What is needed:
Look through the lines below, find those with the word "agent", and copy them.

Entries shown:
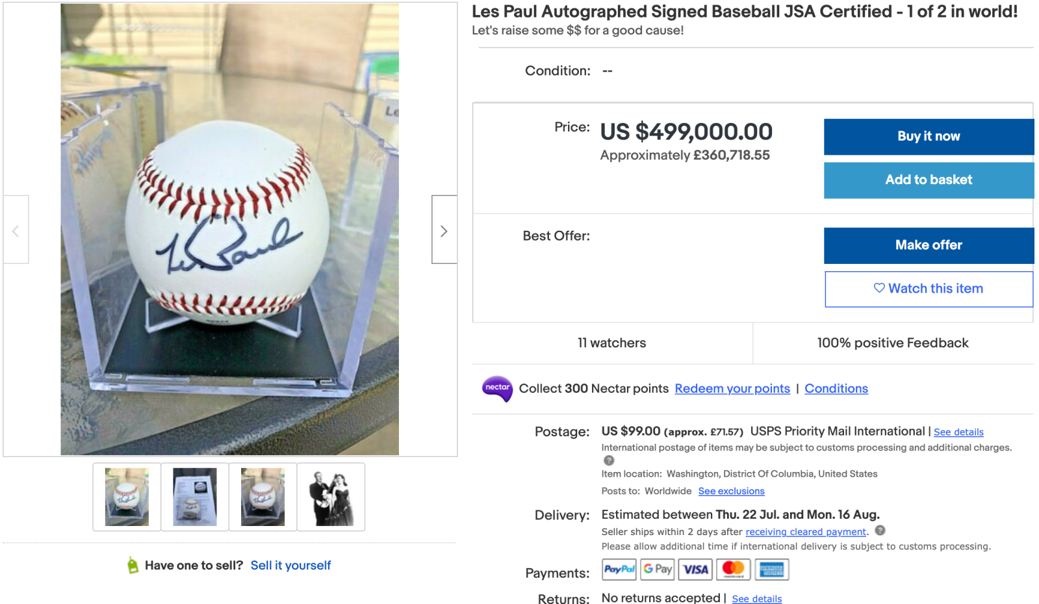Click the Sell it yourself link
The image size is (1039, 604).
point(290,566)
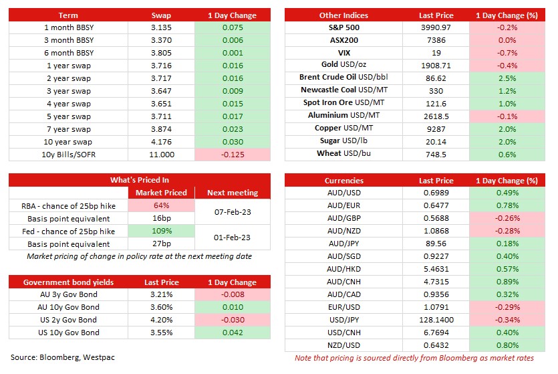Select the 01-Feb-23 meeting date cell

pos(233,238)
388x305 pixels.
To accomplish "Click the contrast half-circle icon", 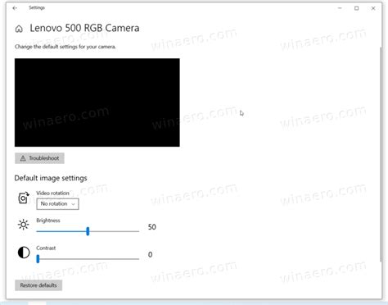I will [24, 253].
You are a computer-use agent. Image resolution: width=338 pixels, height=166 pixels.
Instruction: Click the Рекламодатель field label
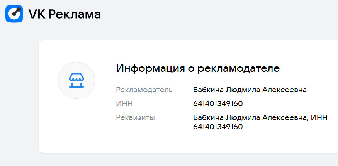(144, 90)
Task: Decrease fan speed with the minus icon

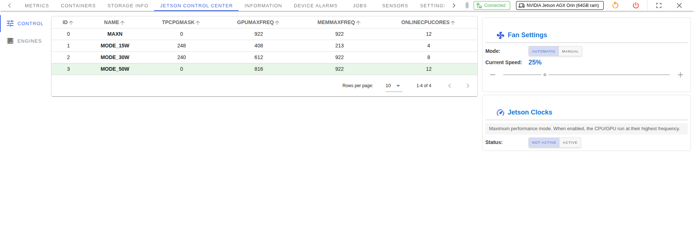Action: pyautogui.click(x=493, y=75)
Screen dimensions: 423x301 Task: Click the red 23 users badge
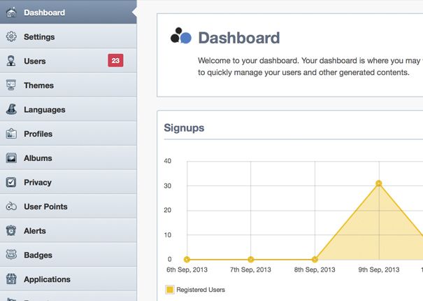tap(115, 61)
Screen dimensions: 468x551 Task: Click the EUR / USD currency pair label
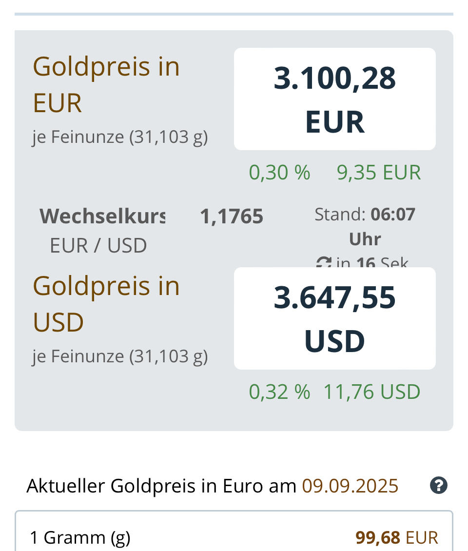click(x=98, y=246)
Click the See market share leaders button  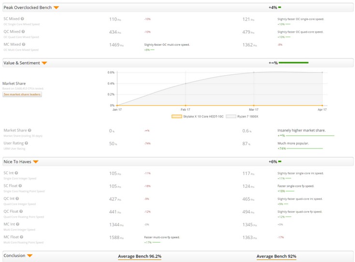click(x=22, y=94)
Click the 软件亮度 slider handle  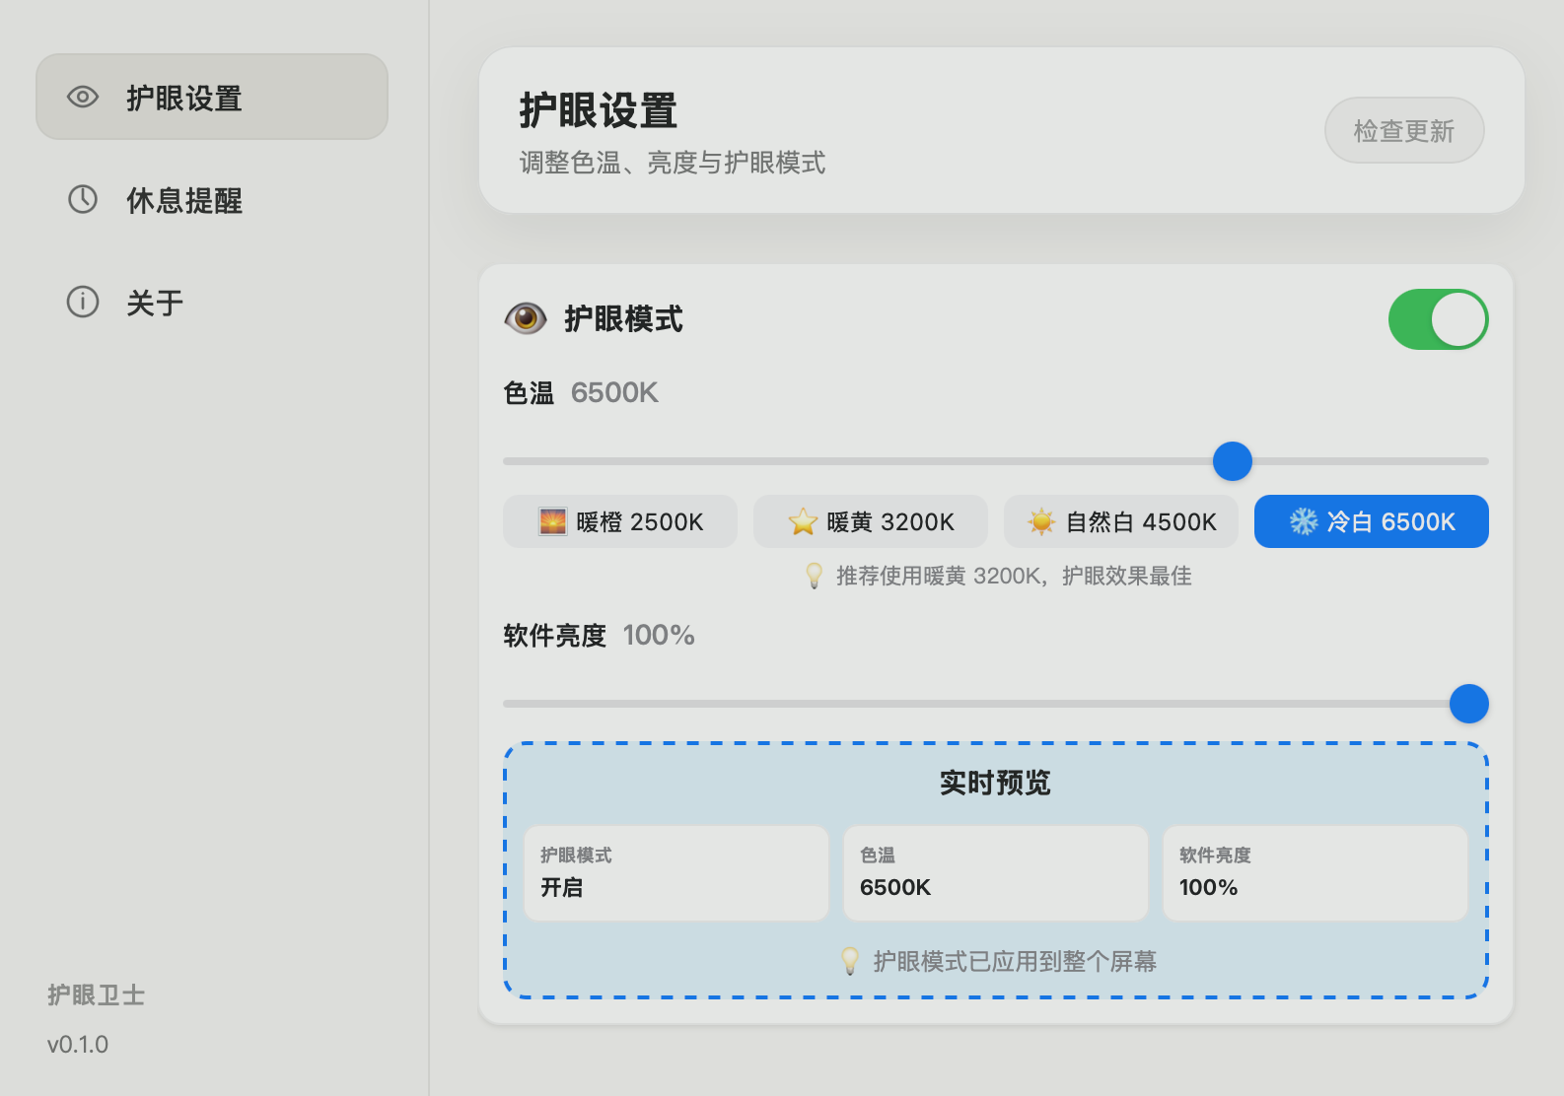pyautogui.click(x=1468, y=704)
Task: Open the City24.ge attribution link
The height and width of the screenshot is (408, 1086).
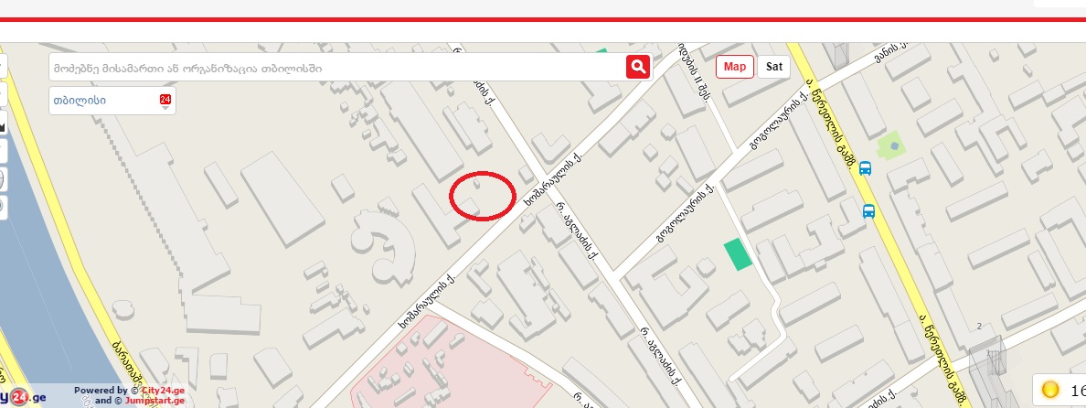Action: pos(163,390)
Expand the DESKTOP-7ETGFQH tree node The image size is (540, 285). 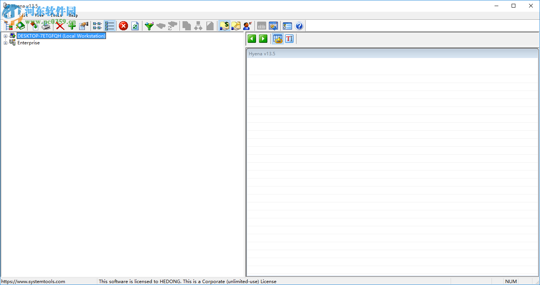[5, 35]

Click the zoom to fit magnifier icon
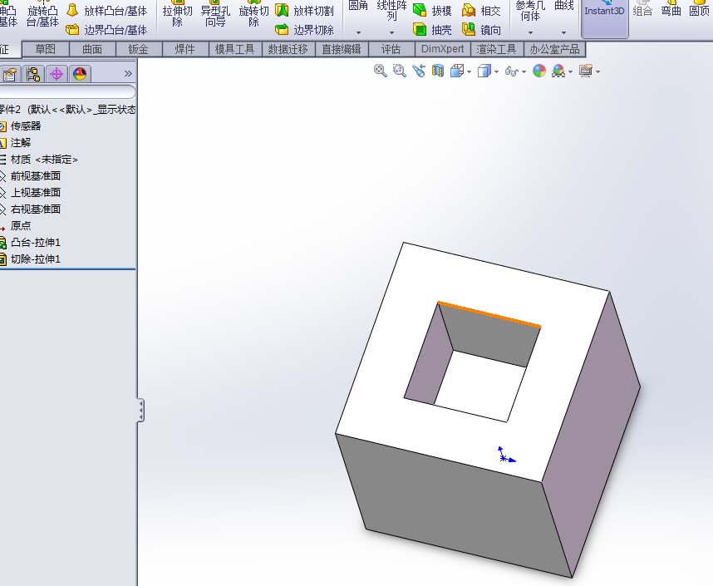point(379,71)
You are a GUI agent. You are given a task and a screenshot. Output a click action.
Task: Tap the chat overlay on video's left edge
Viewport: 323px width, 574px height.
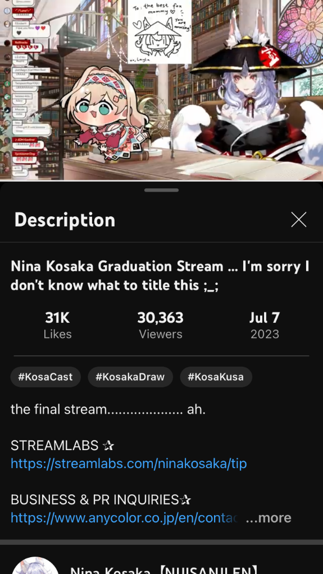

Finished exercise:
You are a computer-use agent. Image resolution: width=338 pixels, height=166 pixels.
You are a GUI agent. You are given a task and a screenshot. Output a click action.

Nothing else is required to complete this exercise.